■ PROBLEM TO SOLVE: Give the number of lines in the data below containing the word "menu", with no other text.

■ MATERIAL SHOWN:
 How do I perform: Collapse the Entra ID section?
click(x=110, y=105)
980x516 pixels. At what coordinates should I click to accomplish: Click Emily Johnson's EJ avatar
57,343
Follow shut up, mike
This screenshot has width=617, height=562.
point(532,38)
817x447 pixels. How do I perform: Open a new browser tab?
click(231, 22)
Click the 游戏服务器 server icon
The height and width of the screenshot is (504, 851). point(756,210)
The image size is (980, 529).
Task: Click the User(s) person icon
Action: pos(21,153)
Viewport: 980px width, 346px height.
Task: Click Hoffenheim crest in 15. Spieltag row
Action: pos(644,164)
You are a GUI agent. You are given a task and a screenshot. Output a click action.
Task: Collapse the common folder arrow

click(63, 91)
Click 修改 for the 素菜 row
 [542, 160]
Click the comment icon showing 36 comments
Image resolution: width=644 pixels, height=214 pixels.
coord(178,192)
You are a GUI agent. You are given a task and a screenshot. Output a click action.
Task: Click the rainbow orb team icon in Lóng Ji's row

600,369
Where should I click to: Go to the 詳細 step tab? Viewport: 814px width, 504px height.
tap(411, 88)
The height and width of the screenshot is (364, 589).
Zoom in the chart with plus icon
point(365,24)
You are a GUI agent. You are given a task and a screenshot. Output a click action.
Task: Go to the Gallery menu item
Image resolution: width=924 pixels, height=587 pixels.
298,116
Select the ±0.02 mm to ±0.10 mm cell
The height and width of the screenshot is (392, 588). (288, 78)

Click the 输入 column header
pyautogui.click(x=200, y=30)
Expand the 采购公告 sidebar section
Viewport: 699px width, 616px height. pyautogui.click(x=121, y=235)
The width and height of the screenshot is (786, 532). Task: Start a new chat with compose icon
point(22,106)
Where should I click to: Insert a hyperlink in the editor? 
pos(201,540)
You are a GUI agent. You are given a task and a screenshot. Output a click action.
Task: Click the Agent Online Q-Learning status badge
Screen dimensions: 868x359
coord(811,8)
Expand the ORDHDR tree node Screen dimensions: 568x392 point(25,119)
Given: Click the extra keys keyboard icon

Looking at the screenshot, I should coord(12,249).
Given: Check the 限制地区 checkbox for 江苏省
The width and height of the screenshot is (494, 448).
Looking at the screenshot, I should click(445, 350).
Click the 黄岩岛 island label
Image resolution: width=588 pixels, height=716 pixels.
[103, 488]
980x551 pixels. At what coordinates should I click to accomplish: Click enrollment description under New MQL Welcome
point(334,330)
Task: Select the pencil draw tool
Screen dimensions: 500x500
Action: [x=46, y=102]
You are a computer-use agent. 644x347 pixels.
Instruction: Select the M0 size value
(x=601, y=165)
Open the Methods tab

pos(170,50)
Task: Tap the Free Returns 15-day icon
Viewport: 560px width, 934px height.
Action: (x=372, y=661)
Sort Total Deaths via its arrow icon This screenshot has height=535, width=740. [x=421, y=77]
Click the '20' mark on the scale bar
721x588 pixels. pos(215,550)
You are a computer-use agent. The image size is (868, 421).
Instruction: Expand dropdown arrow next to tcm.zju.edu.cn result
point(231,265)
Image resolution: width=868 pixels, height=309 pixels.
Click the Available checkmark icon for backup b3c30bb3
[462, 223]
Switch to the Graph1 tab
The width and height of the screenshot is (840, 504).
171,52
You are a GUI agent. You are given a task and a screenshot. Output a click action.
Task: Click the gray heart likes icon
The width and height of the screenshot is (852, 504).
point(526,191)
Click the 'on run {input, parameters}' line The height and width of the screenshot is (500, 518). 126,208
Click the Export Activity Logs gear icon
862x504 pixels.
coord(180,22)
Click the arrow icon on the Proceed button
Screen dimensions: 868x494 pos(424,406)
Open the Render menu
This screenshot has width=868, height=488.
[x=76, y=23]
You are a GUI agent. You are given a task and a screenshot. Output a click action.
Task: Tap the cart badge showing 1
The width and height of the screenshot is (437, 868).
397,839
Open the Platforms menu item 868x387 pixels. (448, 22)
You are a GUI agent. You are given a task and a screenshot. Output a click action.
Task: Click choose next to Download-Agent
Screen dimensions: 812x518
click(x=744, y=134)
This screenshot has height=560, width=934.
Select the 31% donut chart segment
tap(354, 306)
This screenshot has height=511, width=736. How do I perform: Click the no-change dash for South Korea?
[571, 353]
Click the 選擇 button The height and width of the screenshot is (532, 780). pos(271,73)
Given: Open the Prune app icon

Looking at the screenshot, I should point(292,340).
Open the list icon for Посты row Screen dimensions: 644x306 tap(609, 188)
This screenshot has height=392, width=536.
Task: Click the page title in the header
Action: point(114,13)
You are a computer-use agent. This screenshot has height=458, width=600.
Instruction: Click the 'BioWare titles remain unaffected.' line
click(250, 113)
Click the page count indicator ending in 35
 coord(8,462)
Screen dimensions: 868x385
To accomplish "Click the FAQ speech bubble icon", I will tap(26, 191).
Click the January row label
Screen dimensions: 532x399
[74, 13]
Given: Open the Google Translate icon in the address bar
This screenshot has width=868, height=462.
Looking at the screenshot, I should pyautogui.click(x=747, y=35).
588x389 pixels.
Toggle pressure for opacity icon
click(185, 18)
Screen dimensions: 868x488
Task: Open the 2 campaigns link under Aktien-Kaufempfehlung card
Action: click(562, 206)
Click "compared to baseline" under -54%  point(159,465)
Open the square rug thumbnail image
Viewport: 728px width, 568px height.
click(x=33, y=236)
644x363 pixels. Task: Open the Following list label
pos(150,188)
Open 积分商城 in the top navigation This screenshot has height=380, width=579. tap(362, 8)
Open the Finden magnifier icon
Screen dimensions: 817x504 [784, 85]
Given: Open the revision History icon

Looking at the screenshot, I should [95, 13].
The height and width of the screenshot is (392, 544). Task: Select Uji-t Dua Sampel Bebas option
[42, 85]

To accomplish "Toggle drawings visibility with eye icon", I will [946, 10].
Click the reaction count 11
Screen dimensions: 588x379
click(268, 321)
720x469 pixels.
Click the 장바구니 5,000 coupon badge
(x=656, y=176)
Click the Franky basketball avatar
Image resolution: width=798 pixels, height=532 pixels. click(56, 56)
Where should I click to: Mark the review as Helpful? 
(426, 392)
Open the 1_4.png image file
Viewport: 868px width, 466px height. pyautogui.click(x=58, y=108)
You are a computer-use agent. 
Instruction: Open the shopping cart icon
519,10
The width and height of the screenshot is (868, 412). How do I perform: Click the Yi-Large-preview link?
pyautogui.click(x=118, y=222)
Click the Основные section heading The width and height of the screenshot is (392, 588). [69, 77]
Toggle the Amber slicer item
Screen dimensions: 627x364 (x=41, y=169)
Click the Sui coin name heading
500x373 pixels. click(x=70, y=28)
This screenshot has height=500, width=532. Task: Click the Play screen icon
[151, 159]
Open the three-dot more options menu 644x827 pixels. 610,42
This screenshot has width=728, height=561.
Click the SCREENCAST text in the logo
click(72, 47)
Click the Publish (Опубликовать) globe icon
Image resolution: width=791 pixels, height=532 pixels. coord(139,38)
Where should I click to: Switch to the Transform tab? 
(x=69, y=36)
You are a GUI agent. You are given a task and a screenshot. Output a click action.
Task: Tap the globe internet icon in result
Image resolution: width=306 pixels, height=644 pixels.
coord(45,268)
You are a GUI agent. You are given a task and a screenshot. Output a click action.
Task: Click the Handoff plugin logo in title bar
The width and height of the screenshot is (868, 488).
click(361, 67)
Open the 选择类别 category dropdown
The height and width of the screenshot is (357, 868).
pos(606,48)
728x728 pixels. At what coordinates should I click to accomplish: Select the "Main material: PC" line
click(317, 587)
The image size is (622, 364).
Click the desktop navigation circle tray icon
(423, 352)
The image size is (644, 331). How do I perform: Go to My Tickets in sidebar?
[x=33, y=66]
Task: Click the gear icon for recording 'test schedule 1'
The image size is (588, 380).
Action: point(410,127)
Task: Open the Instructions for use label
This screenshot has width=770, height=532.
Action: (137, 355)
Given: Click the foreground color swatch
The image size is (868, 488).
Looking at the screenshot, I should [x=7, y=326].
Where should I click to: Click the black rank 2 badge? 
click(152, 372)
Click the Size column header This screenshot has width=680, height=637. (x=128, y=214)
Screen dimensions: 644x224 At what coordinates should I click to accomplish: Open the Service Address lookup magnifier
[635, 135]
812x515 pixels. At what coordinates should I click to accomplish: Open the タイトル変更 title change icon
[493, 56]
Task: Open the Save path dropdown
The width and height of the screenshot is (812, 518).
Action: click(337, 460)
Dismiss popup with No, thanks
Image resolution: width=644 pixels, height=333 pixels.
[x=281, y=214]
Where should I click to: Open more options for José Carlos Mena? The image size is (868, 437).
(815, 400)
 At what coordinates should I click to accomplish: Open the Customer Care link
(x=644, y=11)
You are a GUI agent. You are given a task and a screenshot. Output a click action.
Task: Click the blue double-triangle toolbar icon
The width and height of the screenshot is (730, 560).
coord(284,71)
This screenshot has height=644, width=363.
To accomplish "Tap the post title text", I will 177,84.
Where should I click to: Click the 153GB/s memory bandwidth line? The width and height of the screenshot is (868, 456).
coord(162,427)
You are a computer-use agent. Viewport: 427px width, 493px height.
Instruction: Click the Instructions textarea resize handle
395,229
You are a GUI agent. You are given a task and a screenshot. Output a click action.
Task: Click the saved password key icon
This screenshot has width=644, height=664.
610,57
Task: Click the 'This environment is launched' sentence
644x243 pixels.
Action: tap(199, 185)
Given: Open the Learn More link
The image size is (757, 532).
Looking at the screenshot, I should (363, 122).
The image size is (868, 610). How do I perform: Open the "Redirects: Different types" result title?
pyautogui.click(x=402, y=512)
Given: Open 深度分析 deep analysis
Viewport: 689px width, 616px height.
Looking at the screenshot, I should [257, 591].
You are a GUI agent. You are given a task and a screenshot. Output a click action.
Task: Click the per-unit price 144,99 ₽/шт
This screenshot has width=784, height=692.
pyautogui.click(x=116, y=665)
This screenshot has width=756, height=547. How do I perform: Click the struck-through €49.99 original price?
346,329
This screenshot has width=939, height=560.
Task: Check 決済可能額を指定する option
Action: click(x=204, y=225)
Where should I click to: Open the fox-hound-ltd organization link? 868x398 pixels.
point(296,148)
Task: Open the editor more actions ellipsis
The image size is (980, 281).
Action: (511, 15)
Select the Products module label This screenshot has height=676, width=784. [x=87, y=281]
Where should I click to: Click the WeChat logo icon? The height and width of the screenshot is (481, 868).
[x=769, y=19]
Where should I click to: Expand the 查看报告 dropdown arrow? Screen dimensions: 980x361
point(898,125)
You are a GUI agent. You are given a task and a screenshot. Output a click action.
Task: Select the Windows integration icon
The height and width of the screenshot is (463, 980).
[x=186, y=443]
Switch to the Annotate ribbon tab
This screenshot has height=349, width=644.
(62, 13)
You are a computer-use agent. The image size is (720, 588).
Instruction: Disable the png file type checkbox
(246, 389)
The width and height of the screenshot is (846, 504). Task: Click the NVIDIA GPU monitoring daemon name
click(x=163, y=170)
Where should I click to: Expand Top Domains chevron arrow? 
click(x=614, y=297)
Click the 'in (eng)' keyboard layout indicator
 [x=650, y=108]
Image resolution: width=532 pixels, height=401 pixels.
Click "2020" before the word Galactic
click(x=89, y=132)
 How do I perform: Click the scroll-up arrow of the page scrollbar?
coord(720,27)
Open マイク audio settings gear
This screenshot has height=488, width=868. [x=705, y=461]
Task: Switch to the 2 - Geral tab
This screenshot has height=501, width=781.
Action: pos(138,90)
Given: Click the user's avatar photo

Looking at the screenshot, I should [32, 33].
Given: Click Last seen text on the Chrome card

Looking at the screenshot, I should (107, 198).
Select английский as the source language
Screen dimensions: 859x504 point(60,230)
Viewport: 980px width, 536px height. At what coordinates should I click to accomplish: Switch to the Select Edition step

■ YOUR RESPONSE: 4